This repository provides a flexible framework for training various model combinations for image colorization using the COCO2017 dataset. It supports multiple generator and discriminator configurations, allowing users to explore and optimize their models with ease.
-
UNetGenerator + PatchGANDiscriminator
A classic architecture with a U-Net generator and a PatchGAN discriminator for generating realistic outputs. -
ConvXNet (as backbone) + UNet + PatchGANDiscriminator
Incorporates ConvXNet as the backbone for the U-Net generator to enhance feature extraction and learning capabilities. -
ConvXNet (as backbone) + UNet + Vanilla Transformer + PatchGANDiscriminator
Combines ConvXNet and U-Net with a Vanilla Transformer to capture both local and global dependencies for improved colorization results.
The training process is fully configurable using a JSON configuration file. Below is an example:
{
"device": "cuda",
"glb_min": 10,
"initialize_weights": true,
"gen_lr": 0.0002,
"dic_lr": 0.0002,
"beta1": 0.5,
"beta2": 0.999,
"train_dir": "/path/to/train/data",
"val_dir": "/path/to/validation/data",
"batch_size": 16,
"num_workers": 2,
"epochs": 5,
"lambda_l1": 100,
"show_interval": 100,
"generator_path": "checkpoints/gen/best_gen.pth",
"discriminator_path": "checkpoints/disc/best_disc.pth"
}
- device: Device to use for training (
"cuda"
or"cpu"
). - glb_min: Initial global minimum loss for tracking the best model.
- initialize_weights: Whether to initialize model weights.
- gen_lr & dic_lr: Learning rates for the generator and discriminator.
- beta1, beta2: Adam optimizer hyperparameters.
- train_dir & val_dir: Paths to training and validation datasets.
- batch_size: Number of samples per batch.

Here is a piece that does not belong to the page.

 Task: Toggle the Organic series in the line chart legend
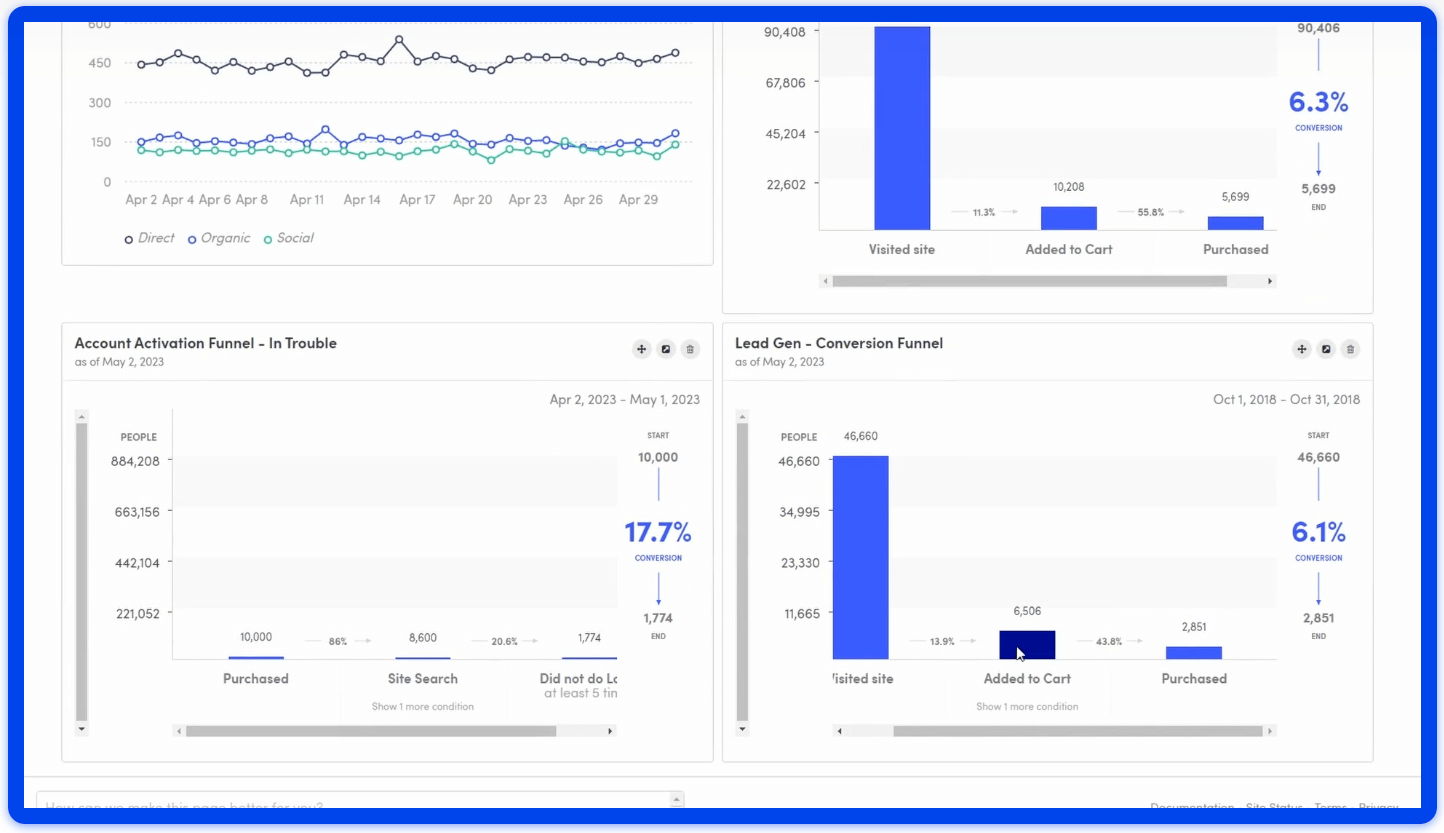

- num_workers: Number of data loading workers.
- epochs: Number of training epochs.
- lambda_l1: Weight for the L1 loss in the generator.

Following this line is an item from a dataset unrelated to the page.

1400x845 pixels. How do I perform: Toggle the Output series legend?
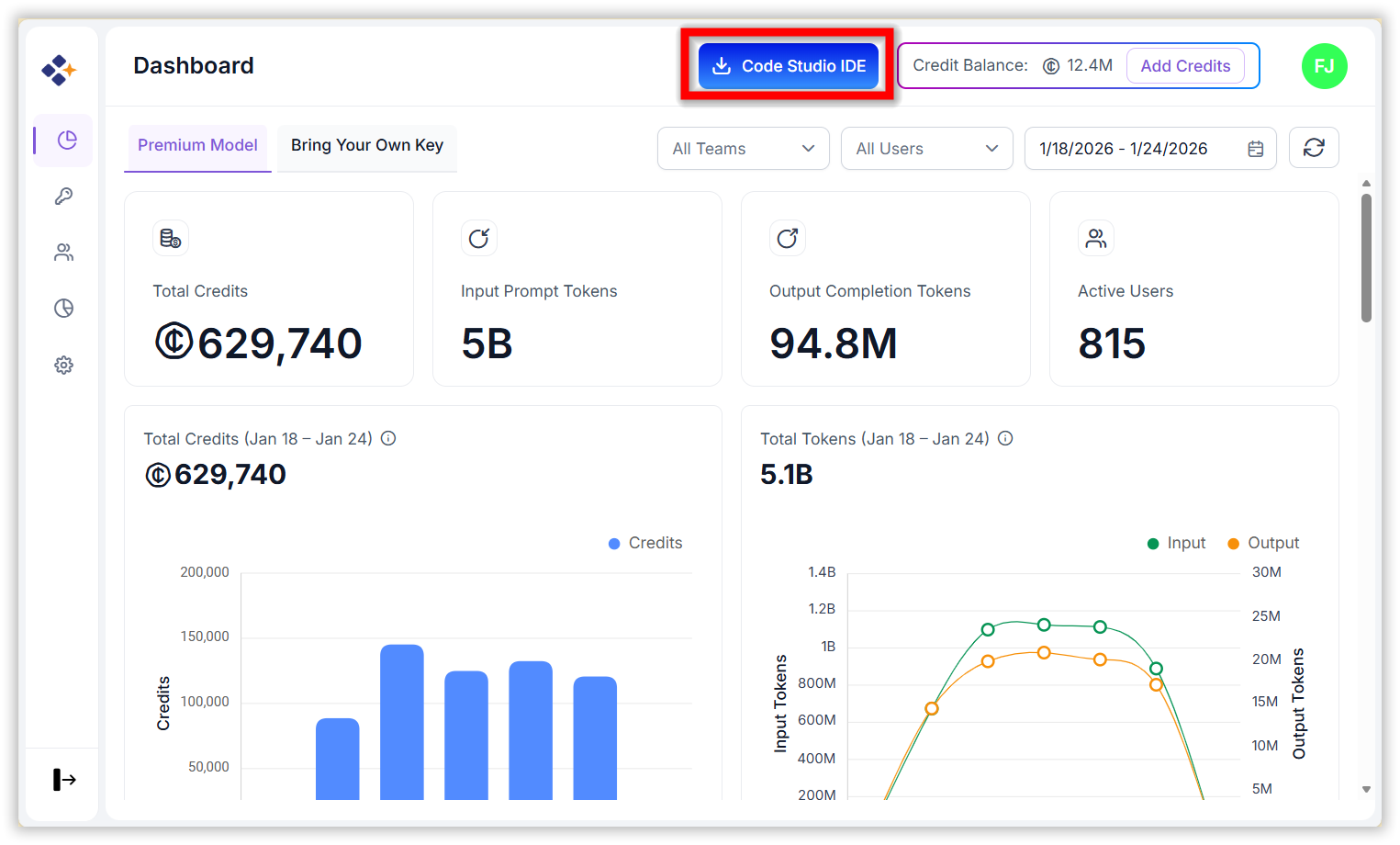(x=1264, y=543)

- show_interval: Interval (in batches) to display examples and save checkpoints.
- generator_path & discriminator_path: Paths for saving the best models.

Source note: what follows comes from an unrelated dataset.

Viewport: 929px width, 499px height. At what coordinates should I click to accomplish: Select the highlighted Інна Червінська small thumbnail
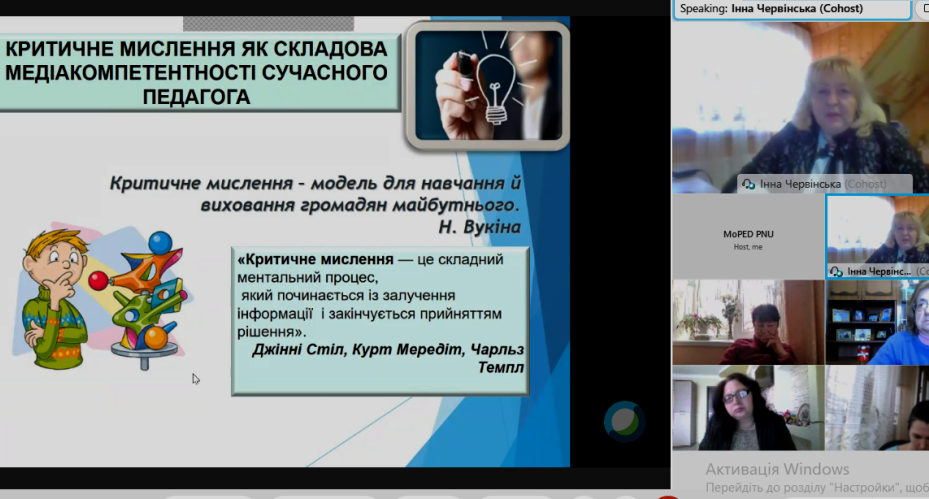[877, 236]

The project follows a modular directory structure for better organization:
data/
├── data_preprocessing/
models/
├── model_definitions/
scripts/
├── eval.py
├── train.py
utils/
├── model_utils.py
├── train_utils.py
├── utils.py
- data/: Contains dataset and preprocessing scripts.
- models/: Stores model definitions and architecture files.
- scripts/: Includes training and evaluation scripts.
- utils/: Contains utility functions for training, model handling, and other auxiliary tasks.
-
Clone the Repository
git clone https://github.com/your-username/image-colorization.git cd image-colorization
-
Install Dependencies
pip install -r requirements.txt
-
Prepare the Dataset
- Download the COCO2017 dataset and place the files in the specified
train_dir
andval_dir
.
- Download the COCO2017 dataset and place the files in the specified
-
Configure the Training
- Edit the JSON configuration file to match your system setup and requirements.
-
Train the Model
from scripts.train import ImageColorizationTrainer trainer = ImageColorizationTrainer("path/to/config.json") trainer.train() trained_gen = trainer.generator trained_disc = trainer.discriminator
-
Evaluate the Model
from scripts.eval import eval_model eval_model(val_config, 'path/to/generator_epoch4_batch29571.pth')
Contributions are welcome! Please open an issue or submit a pull request for any bugs, features, or improvements.
This project is licensed under the MIT License. See the LICENSE
file for more details.
This project uses the COCO2017 dataset. Special thanks to the contributors of this dataset for their valuable work.